Service Alberta launched an investigation following two separate complaints: failure to cancel a contract and failure to provide a refund on time.
In February 2015, Direct Energy Marketing Ltd. allegedly enrolled a consumer with an energy contract, even after the consumer made a request to cancel the contract within the legislated 10-day "cooling-off" period.
Direct Energy Marketing Ltd. is charged with two counts under Section 19 of the Energy Marketing and Residential Heat Sub-Metering Regulation for enrolling a customer in an energy contract after the consumer asked to cancel it within the cooling-off period.
In October 2014, Direct Energy Marketing Ltd. allegedly failed to provide a refund within the legislated period of time after a contract to supply a furnace to a home was cancelled at the request of the homeowner.
Direct Energy Marketing Ltd. is charged with one count under the Fair Trading Act for failing to refund a deposit within 15 days after cancellation, and one count under the Energy Marketing and Residential Heat Sub-Metering Regulation for using a contract that does not contain all the prescribed clauses required within the contract.
Penalties under the Fair Trading Act include a maximum fine of $300,000 or three times the amount obtained in the offence — whichever is greater — and up to two years in jail.
The cases were first heard in Edmonton provincial court Oct. 30.
A Direct Energy spokesperson issued a written statement in response: "Since this is an active court case, Direct Energy has no comment at this time," it said.
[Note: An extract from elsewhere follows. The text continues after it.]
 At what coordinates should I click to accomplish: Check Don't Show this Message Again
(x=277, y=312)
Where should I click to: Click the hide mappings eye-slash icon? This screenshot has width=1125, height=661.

Premier Rachel Notley shed little light on the charges.
"To be honest, I haven't been specifically briefed on that," she told reporters.
"I assume what it is, is that the matter is just taking its normal course through a fairly independent regulatory process. I am sure that those who have been tasked with the responsibility could make sure that Direct Energy follows the rule, have completed their investigation and just moved on, as they should, to the next stage.
"I have not been part of that decision-making process."
Scores of Direct Energy customers have contacted CBC about billing errors made by the company's regulated arm since November 2014.
The plaintiffs in the case made their allegations in a lawsuit, but the judge did not comment on their viability. The lawsuit was settled in March 2015.
During that same time, CBC Edmonton reported Direct Energy sellers were still engaging in misleading sales tactics, despite the company's six-year-old legal commitment to clean up its practices, which followed hundreds of complaints to the government in 2009.
At the time, the director of the Fair Trading Act said there was reason to believe sales agents' presentations may have broken the law by failing to explain the difference between Direct Energy's regulated and contract divisions.
Angela Blundell told CBC news in May that a Direct Energy salesman used the same sales pitch on her this spring.
Contacted again on Wednesday, Blundell said she was thankful she came forward with her complaint.
"It makes me glad that I did reach out and make my opinion known," she said. "Because I think obviously enough people have complained that now Service Alberta is finally looking into it."